*** Opening RECORD SET ***

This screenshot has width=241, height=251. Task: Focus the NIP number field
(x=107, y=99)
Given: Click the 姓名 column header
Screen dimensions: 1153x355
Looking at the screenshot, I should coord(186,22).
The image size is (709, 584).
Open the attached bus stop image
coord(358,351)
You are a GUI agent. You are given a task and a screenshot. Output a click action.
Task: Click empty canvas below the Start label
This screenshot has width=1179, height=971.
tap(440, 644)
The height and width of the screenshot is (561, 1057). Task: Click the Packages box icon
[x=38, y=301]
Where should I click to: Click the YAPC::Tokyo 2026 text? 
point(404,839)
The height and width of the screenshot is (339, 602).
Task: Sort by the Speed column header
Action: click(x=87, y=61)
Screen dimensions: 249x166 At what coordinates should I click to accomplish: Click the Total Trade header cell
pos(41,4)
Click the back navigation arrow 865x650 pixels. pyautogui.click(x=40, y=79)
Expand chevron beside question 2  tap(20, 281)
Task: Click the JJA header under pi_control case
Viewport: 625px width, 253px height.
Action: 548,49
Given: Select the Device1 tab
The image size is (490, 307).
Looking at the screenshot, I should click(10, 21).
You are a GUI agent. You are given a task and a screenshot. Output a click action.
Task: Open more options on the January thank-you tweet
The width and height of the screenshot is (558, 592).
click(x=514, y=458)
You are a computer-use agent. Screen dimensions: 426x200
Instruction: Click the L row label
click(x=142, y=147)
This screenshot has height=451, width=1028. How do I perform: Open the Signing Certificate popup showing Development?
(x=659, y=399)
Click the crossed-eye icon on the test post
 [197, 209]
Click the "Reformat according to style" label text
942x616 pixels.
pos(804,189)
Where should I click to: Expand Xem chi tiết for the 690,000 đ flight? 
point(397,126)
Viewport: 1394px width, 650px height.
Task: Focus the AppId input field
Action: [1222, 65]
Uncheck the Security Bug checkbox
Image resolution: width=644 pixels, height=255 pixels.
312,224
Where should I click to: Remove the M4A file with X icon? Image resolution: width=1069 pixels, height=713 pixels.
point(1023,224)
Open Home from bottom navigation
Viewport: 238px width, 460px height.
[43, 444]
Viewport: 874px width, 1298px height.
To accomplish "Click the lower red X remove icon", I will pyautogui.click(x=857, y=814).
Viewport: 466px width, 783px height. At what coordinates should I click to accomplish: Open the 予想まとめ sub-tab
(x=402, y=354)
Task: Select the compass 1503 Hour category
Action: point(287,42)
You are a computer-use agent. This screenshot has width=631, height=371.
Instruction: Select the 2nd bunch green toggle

*** Closing RECORD SET ***

TASK: The full set of entries above needs to be restated word for word.

ANSWER:
This screenshot has width=241, height=251. Task: Focus the NIP number field
(x=107, y=99)
Given: Click the 姓名 column header
Screen dimensions: 1153x355
Looking at the screenshot, I should coord(186,22).
The image size is (709, 584).
Open the attached bus stop image
coord(358,351)
You are a GUI agent. You are given a task and a screenshot. Output a click action.
Task: Click empty canvas below the Start label
This screenshot has width=1179, height=971.
tap(440, 644)
The height and width of the screenshot is (561, 1057). Task: Click the Packages box icon
[x=38, y=301]
Where should I click to: Click the YAPC::Tokyo 2026 text? 
point(404,839)
The height and width of the screenshot is (339, 602).
Task: Sort by the Speed column header
Action: click(x=87, y=61)
Screen dimensions: 249x166 At what coordinates should I click to accomplish: Click the Total Trade header cell
pos(41,4)
Click the back navigation arrow 865x650 pixels. pyautogui.click(x=40, y=79)
Expand chevron beside question 2  tap(20, 281)
Task: Click the JJA header under pi_control case
Viewport: 625px width, 253px height.
Action: 548,49
Given: Select the Device1 tab
The image size is (490, 307).
Looking at the screenshot, I should click(10, 21).
You are a GUI agent. You are given a task and a screenshot. Output a click action.
Task: Open more options on the January thank-you tweet
The width and height of the screenshot is (558, 592).
click(x=514, y=458)
You are a computer-use agent. Screen dimensions: 426x200
Instruction: Click the L row label
click(x=142, y=147)
This screenshot has height=451, width=1028. How do I perform: Open the Signing Certificate popup showing Development?
(x=659, y=399)
Click the crossed-eye icon on the test post
 [197, 209]
Click the "Reformat according to style" label text
942x616 pixels.
pos(804,189)
Where should I click to: Expand Xem chi tiết for the 690,000 đ flight? 
point(397,126)
Viewport: 1394px width, 650px height.
Task: Focus the AppId input field
Action: [1222, 65]
Uncheck the Security Bug checkbox
Image resolution: width=644 pixels, height=255 pixels.
312,224
Where should I click to: Remove the M4A file with X icon? Image resolution: width=1069 pixels, height=713 pixels.
point(1023,224)
Open Home from bottom navigation
Viewport: 238px width, 460px height.
[43, 444]
Viewport: 874px width, 1298px height.
To accomplish "Click the lower red X remove icon", I will pyautogui.click(x=857, y=814).
Viewport: 466px width, 783px height. At what coordinates should I click to accomplish: Open the 予想まとめ sub-tab
(x=402, y=354)
Task: Select the compass 1503 Hour category
Action: point(287,42)
You are a computer-use agent. This screenshot has width=631, height=371.
Instruction: Select the 2nd bunch green toggle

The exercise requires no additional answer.